_Dataset records_
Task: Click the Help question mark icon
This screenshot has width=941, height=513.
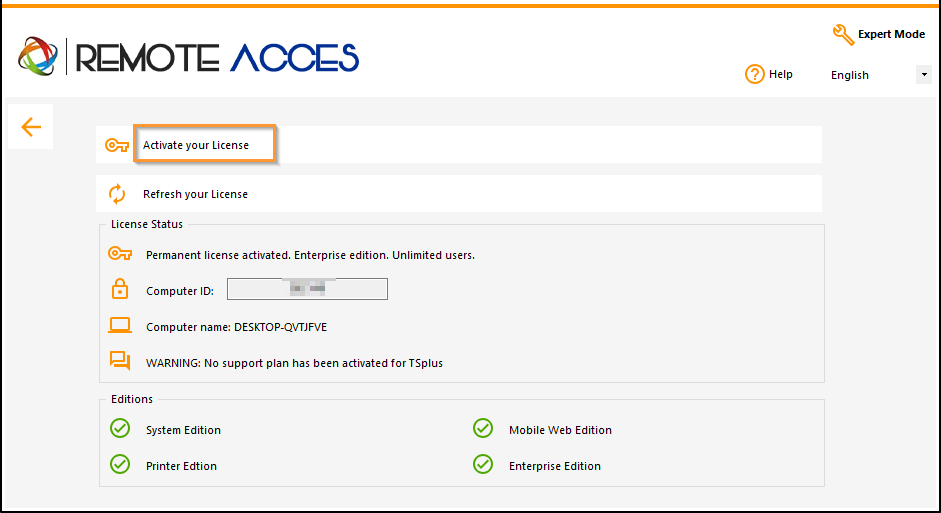Action: pyautogui.click(x=754, y=74)
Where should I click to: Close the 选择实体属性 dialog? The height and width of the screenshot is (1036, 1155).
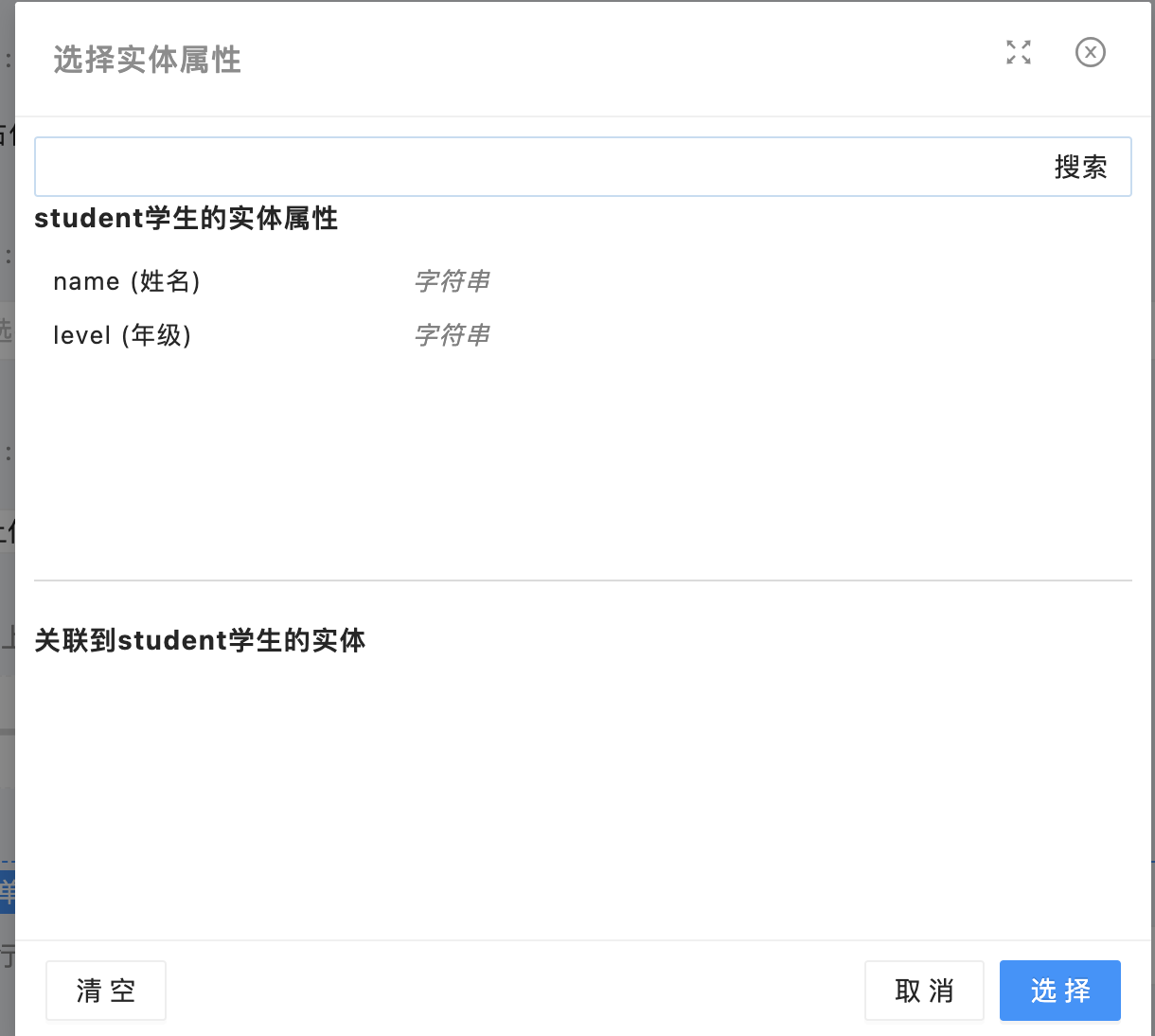(1091, 52)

_What to do_
After removing the pictures, set down every record above exactly as it stands.

_Response_
Task: Click the Help question mark icon
This screenshot has width=941, height=513.
Action: pyautogui.click(x=754, y=74)
Where should I click to: Close the 选择实体属性 dialog? The height and width of the screenshot is (1036, 1155).
(1091, 52)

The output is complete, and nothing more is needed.